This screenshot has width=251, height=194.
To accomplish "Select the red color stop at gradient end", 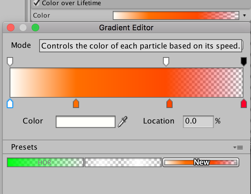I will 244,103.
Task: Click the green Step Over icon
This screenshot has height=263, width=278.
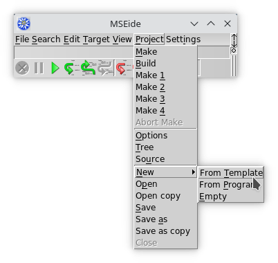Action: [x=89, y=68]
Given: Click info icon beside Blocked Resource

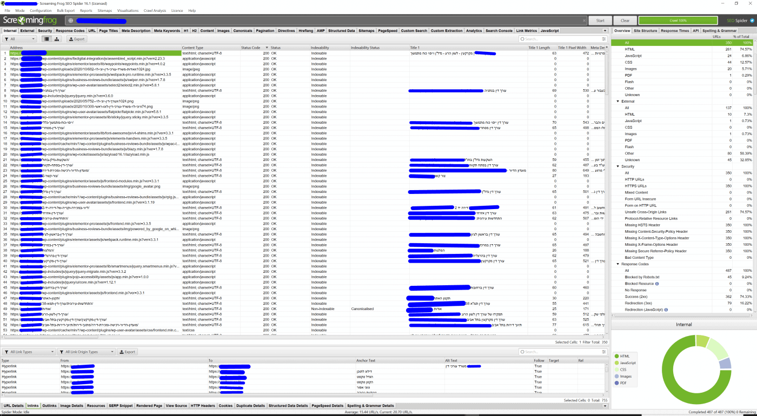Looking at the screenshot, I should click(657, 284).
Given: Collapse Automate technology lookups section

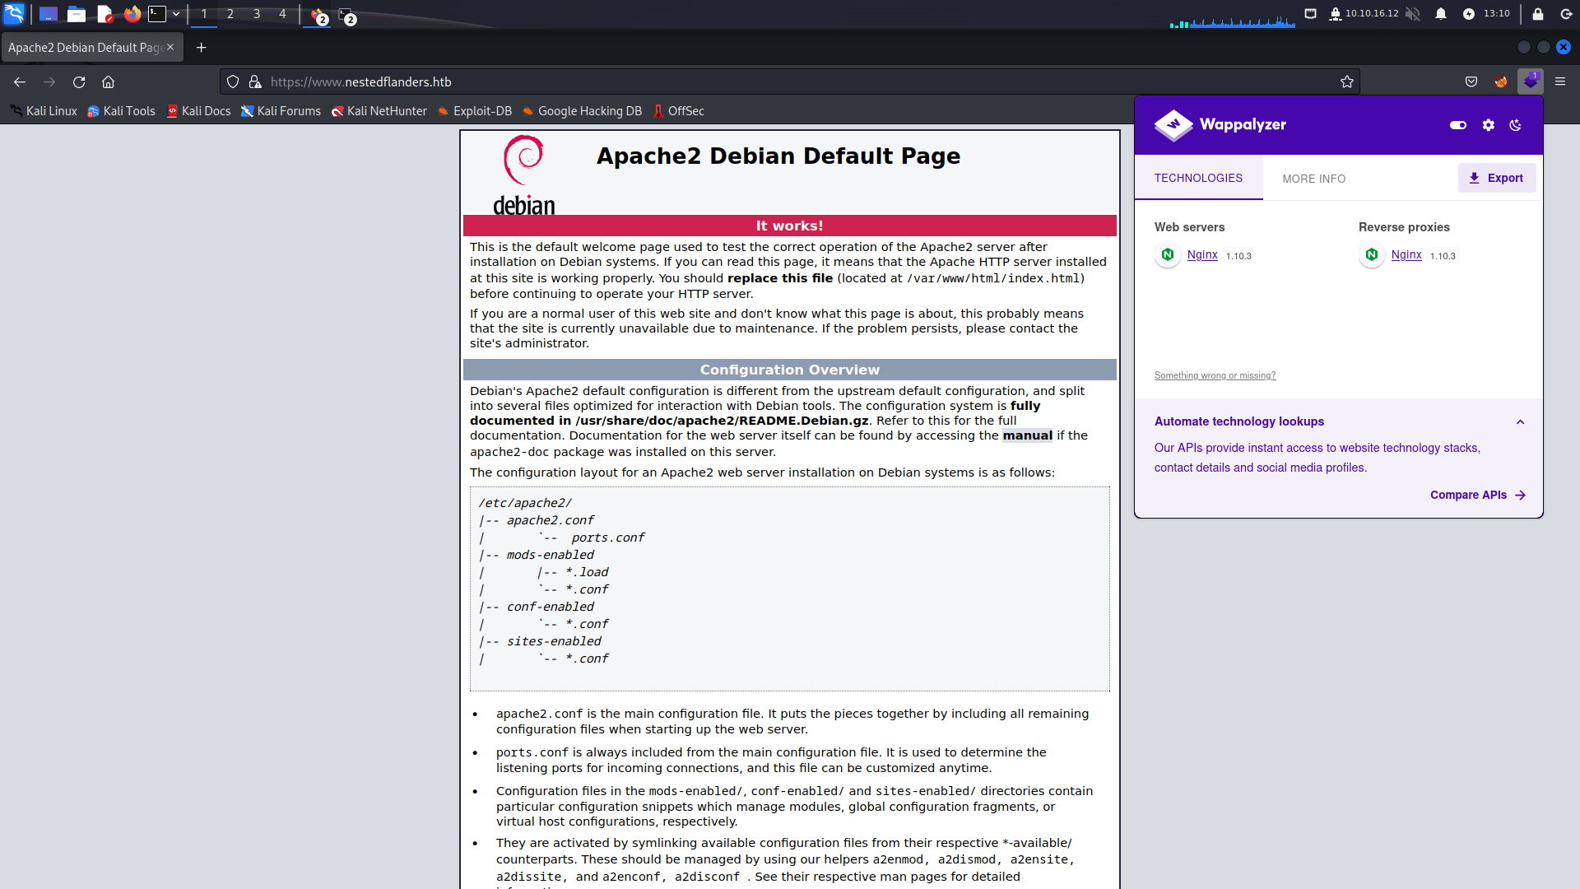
————
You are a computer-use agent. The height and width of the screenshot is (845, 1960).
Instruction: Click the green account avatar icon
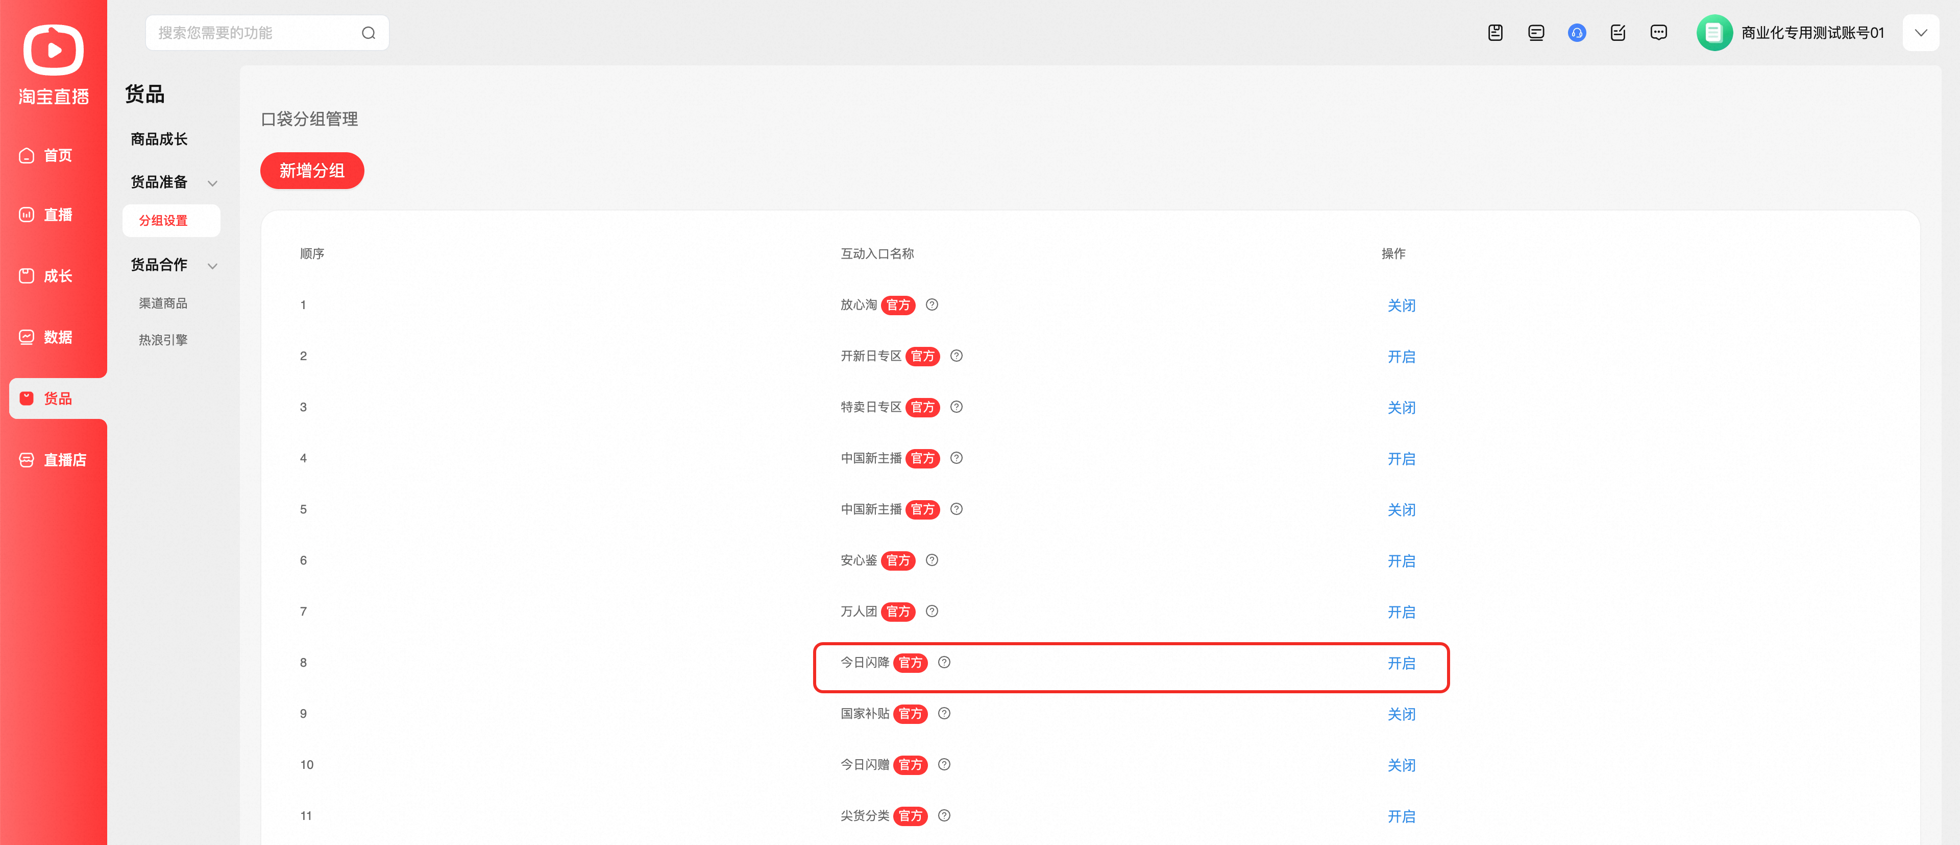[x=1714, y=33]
————
• Task to carry out: Reproduce verbatim the material from the line with "Task: Click the green Step Over icon" to the line with "Given: Collapse Automate", including both of those lines, and omit the pictures.

• Correct answer:
Task: Click the green Step Over icon
This screenshot has height=263, width=278.
Action: [x=89, y=68]
Given: Click info icon beside Blocked Resource

Looking at the screenshot, I should click(657, 284).
Given: Collapse Automate technology lookups section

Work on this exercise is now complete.